If you study the bear mauling of humans most are not fatal. But humans have soft shells and because the main way that cubs subdue each other is by grabbing the neck or ear of the other cub. Humans break easy.

The skittish and fearful behavior is about Size. The size of the human sillioute as compared to that of other bears. Bears are constantly judging the danger of other bears. This is the whole dance of hopping on their front feet, and popping their teeth.

The skittishness and fearful behavior is (in My opinion) caused by their fear of being killed by another bear. I don't think it is a fear of humans as much as a fear and skittishness of any animal that stands and watches them. I think their filter is first can I (The bear) make this other "thing" (human or bear or caribou) run or retreat. As soon as it see's that the other "thing" is not retreating or worse running towards it, it shifts to skittishness and fearful. This is why you ofter first notice a close bear just standing there watching you.

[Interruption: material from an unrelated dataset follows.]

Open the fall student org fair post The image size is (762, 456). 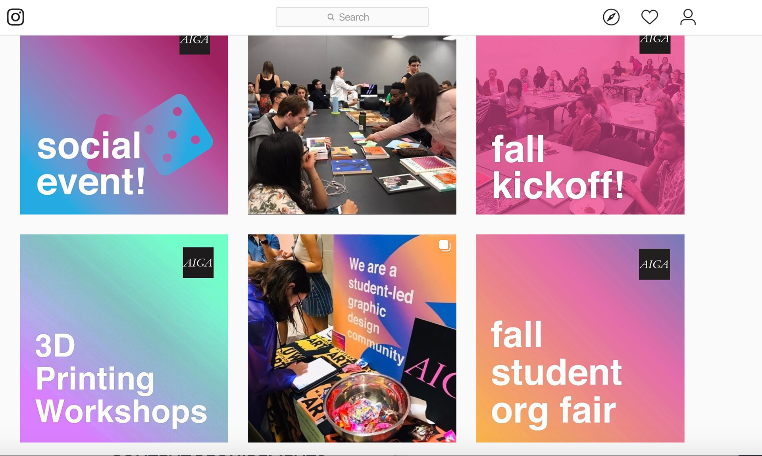[x=580, y=338]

On a slightly different bear behavior subject........I have been "Stalked" (5) five times by bears and this stalking is a completely different type of bear behavior that any other bear behavior. And very comical (unless you are not watching and it startles you and you jump......triggering Chase-Catch-Subdue). They stalk by circling and hiding, well hiding their head, leaving their huge Butt up in the air. This is a serious behavior, and it is hard to snap them out of this once the stalk has started.

There is a big difference between a direct (More or Less) straight line approach and this stalking behavior. I have never been stalked by a black bear, they were all grizzly/ brown bears. Three of those times it was with a client and we were not after bears. The other two times I was alone.


----------



## big rockpile (Feb 24, 2003)

I think Feeding is the worst thing you can do.

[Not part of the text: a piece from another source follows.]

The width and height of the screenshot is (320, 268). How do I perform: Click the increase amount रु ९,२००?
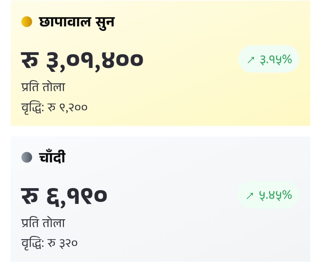67,108
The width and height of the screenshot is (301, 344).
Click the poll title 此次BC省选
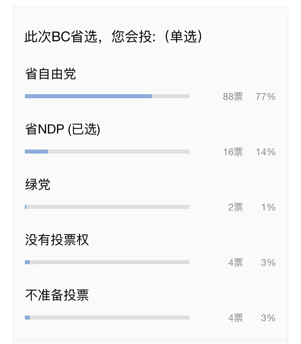[61, 36]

Don't be fooled on Black Bears. Know a Guy that was killed by a Black Bear, Bear shoved the Body into his Camper, fed on him for 3 days before anyone found him.

Know another Guy that had an Old Sow Grizzly take after him, he shot her 3X before killing her. She was guarding a Moose he had shot.

big rockpile


----------



## Texaspredatorhu (Sep 15, 2015)

big rockpile said:


> I am really wanting to go Bear hunting in Minnesota.
> 
> We had a Member on here that really didn't want to run Bears off around her place then one got hold of her Dog. $600 later she changed her mind on Bears.
> 
> big rockpile


Find a guide in the no quota zone if it still exists. Been awhile since I have hunted there.


----------